When Full Earth and Red Kite take over Goldie together at this year's Oslo World, one can talk about a meeting between two generations of bands that have contributed greatly to the Norwegian music scene being known for heavy, experimental and improvisational rock. With members from elephant9, Bushman's Revenge, Shining and Grand General, Red Kite has achieved cult status for its way of drawing on the great, deep seventies heritage, with room for both headbanging and freaking out. Full Earth is the brainchild of drummer Ingvald Vassbø (Kanaan/Motorpsycho), and with the help of all of Kanaan and a few other members, he combines suggestive riffing with inspiration from minimalists like Terry Riley and searching jazz. You can also get the thrill of Sleep, High on Fire and Elder, in addition to both noise and electronic avant-gardism – but first and foremost, the debut album Cloud Sculptors revealed that Full Earth is a band that writes good and unique music, with a unique sixth sense that makes the music soar far and land just in time. 

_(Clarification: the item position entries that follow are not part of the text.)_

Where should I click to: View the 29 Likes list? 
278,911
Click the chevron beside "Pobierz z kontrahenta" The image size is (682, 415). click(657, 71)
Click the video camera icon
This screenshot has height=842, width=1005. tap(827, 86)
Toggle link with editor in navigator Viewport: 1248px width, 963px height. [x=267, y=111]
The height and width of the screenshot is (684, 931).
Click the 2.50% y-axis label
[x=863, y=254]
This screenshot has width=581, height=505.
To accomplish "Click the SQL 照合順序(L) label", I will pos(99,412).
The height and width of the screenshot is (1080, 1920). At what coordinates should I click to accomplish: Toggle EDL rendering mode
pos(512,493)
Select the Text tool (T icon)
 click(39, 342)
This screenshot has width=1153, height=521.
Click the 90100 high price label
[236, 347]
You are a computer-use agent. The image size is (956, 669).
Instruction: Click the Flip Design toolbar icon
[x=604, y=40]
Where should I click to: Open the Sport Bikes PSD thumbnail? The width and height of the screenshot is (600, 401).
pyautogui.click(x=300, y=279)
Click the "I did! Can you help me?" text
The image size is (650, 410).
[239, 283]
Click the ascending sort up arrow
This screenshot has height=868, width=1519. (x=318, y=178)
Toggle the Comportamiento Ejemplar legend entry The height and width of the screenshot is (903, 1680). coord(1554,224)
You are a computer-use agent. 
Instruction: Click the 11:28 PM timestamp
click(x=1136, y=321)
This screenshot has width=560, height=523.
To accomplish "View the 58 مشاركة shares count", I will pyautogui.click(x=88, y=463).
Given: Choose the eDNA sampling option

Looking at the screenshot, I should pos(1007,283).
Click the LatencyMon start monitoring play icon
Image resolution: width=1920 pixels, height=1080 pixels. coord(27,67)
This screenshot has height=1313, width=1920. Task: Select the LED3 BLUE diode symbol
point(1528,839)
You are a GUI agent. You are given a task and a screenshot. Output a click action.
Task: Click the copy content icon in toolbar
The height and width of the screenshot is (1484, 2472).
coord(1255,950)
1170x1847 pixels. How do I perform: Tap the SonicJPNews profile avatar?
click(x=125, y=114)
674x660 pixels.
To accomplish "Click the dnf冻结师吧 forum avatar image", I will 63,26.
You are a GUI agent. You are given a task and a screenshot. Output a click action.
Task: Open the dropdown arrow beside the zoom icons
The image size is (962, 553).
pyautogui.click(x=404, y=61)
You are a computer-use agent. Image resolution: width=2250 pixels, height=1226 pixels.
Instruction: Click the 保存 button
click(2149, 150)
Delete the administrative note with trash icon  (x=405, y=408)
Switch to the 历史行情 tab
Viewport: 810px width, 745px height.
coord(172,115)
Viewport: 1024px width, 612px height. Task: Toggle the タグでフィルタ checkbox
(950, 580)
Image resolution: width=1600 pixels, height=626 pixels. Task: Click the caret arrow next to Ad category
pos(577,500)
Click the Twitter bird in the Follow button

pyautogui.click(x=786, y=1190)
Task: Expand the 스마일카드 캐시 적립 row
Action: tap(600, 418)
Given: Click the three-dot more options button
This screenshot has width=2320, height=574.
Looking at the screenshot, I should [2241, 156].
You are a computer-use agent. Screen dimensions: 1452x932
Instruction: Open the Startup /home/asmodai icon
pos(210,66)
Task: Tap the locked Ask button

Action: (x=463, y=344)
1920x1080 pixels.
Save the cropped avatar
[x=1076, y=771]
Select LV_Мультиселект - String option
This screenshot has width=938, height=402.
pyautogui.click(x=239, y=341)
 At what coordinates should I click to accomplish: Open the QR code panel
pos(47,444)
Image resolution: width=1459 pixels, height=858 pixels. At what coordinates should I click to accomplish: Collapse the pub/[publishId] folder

Read more and buy tickets HERE!

V Mf

H:e:B

A cool, playful wind blows through the music of the Bergen based band H:e:B. They draw on Moroccan musical traditions, and will also appeal to fans of adventurous prog rock, jazz and offbeat electronica. The bass lines are pulsating, Simen Walle's guitar playing is exploratory and distinct – and Hassan El Bouzidi's vocals tie it all together with strong melodic hooks and storytelling. Here and there, accordions, drum machines and electronic textures crash the party – the result is curious, intuitive, with an irresistible outsider appeal. The album Demi-volee (part 1) was mentioned as one of the best albums released in 2024 when NRK P2 summarized the year in music. And why not? H:e:B represents some of the most effortless genre mixing found in Norwegian music at the moment. Their concerts are energetic, hypnotic, and refreshing.